:: STORED RECORDS ::
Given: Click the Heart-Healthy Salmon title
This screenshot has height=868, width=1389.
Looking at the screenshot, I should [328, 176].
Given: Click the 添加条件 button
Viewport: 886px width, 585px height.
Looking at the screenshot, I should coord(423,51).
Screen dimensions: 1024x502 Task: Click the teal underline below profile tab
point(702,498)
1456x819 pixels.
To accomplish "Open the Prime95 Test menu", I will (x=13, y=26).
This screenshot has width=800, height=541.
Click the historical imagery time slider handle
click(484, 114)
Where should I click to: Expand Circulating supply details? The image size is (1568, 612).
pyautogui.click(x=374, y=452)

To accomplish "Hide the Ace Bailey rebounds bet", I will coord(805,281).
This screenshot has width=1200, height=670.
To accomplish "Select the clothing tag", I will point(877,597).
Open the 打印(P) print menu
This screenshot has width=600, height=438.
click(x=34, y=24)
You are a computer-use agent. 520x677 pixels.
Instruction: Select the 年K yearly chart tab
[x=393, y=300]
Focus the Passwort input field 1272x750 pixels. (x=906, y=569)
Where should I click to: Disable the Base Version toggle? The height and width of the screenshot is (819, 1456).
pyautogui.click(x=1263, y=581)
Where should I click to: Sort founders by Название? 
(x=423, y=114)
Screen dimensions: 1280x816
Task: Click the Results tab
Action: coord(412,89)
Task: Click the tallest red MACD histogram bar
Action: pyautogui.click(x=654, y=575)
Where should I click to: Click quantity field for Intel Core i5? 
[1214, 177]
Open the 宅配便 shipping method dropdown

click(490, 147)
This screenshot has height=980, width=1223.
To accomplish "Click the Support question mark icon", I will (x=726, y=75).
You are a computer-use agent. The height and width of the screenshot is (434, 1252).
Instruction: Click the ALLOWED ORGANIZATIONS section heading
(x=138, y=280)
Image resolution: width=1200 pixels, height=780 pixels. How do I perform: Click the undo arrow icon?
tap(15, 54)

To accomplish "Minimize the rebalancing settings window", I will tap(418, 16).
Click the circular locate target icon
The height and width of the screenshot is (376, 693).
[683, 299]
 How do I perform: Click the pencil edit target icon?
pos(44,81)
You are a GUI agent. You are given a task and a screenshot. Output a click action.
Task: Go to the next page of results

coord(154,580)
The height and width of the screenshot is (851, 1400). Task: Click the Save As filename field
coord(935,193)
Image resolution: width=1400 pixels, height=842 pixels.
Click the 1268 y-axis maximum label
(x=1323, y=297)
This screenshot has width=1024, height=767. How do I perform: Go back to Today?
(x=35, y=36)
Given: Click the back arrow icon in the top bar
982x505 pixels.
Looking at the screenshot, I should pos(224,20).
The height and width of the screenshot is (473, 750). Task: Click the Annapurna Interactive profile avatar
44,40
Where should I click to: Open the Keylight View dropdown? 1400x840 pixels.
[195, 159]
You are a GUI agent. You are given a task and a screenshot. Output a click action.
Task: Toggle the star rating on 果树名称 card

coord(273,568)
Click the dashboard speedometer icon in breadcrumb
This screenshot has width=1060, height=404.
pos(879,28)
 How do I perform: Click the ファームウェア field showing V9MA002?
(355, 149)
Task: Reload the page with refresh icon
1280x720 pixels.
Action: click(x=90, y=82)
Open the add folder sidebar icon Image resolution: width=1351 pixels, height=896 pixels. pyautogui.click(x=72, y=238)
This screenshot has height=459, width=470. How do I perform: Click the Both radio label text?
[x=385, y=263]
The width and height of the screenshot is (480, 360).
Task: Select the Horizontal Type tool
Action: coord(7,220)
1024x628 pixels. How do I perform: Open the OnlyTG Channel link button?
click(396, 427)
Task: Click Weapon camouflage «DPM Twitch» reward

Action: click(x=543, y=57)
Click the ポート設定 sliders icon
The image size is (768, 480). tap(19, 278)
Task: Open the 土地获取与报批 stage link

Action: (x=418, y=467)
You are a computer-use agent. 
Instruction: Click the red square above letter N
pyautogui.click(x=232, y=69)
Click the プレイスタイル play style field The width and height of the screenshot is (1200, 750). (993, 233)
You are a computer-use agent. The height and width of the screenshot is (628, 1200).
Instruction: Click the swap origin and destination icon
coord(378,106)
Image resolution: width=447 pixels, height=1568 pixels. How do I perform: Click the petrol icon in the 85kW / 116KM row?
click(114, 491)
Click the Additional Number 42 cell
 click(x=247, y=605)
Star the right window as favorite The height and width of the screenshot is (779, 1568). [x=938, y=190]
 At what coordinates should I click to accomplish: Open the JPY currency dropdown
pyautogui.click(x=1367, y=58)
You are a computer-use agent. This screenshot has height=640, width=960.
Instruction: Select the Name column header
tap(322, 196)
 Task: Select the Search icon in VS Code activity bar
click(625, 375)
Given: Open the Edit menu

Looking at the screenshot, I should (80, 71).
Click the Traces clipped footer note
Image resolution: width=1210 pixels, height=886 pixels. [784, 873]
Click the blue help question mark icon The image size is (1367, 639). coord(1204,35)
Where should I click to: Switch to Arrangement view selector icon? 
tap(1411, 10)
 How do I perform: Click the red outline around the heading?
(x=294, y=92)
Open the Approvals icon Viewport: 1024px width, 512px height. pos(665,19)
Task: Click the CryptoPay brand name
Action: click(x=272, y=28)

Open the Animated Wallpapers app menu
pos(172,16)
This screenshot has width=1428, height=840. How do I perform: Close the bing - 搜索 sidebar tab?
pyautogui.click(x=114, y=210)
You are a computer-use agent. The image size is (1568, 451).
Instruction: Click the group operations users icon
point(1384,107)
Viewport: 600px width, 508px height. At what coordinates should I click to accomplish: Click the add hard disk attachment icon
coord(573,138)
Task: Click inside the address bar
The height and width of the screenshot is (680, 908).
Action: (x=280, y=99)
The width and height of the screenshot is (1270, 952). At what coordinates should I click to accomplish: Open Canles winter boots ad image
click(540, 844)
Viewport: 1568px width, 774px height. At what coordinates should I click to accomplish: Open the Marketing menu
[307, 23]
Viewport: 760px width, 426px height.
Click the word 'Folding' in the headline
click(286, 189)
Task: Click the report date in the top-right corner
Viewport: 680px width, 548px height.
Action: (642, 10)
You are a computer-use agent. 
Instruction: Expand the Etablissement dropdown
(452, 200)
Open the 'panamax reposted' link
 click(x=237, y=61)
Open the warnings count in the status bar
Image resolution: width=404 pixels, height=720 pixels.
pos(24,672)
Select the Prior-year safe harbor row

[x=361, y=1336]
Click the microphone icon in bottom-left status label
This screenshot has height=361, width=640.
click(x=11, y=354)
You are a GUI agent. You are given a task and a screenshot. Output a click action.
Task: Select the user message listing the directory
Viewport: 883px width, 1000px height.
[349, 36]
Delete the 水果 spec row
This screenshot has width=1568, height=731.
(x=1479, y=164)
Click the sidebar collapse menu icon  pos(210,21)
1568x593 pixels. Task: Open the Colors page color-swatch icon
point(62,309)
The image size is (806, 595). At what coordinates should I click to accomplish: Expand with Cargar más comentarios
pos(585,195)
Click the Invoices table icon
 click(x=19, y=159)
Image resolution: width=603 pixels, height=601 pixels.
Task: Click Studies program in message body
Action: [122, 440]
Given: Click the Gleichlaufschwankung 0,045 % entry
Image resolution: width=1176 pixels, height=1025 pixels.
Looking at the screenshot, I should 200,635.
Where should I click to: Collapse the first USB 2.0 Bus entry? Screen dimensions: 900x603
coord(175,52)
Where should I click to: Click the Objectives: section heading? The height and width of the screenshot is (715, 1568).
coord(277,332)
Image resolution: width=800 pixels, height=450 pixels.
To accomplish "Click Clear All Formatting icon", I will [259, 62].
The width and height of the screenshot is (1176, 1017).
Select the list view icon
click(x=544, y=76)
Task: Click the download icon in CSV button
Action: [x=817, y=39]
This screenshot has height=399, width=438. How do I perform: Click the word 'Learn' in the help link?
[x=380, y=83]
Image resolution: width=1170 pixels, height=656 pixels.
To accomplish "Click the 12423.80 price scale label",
:::
TASK REQUIREMENTS: Write out, without any changes, the stretch of entries that opens with the line containing "Image resolution: width=1400" and closes with the line containing "click(x=247, y=605)", including both of those lines.

SOLUTION TO THIS PROBLEM:
Image resolution: width=1400 pixels, height=842 pixels.
Click the 1268 y-axis maximum label
(x=1323, y=297)
This screenshot has width=1024, height=767. How do I perform: Go back to Today?
(x=35, y=36)
Given: Click the back arrow icon in the top bar
982x505 pixels.
Looking at the screenshot, I should pos(224,20).
The height and width of the screenshot is (473, 750). Task: Click the Annapurna Interactive profile avatar
44,40
Where should I click to: Open the Keylight View dropdown? 1400x840 pixels.
[195, 159]
You are a GUI agent. You are given a task and a screenshot. Output a click action.
Task: Toggle the star rating on 果树名称 card

coord(273,568)
Click the dashboard speedometer icon in breadcrumb
This screenshot has width=1060, height=404.
pos(879,28)
 How do I perform: Click the ファームウェア field showing V9MA002?
(355, 149)
Task: Reload the page with refresh icon
1280x720 pixels.
Action: click(x=90, y=82)
Open the add folder sidebar icon Image resolution: width=1351 pixels, height=896 pixels. pyautogui.click(x=72, y=238)
This screenshot has height=459, width=470. How do I perform: Click the Both radio label text?
[x=385, y=263]
The width and height of the screenshot is (480, 360).
Task: Select the Horizontal Type tool
Action: coord(7,220)
1024x628 pixels. How do I perform: Open the OnlyTG Channel link button?
click(396, 427)
Task: Click Weapon camouflage «DPM Twitch» reward

Action: click(x=543, y=57)
Click the ポート設定 sliders icon
The image size is (768, 480). tap(19, 278)
Task: Open the 土地获取与报批 stage link

Action: (x=418, y=467)
You are a computer-use agent. 
Instruction: Click the red square above letter N
pyautogui.click(x=232, y=69)
Click the プレイスタイル play style field The width and height of the screenshot is (1200, 750). (993, 233)
You are a computer-use agent. The height and width of the screenshot is (628, 1200).
Instruction: Click the swap origin and destination icon
coord(378,106)
Image resolution: width=447 pixels, height=1568 pixels. How do I perform: Click the petrol icon in the 85kW / 116KM row?
click(114, 491)
Click the Additional Number 42 cell
 click(x=247, y=605)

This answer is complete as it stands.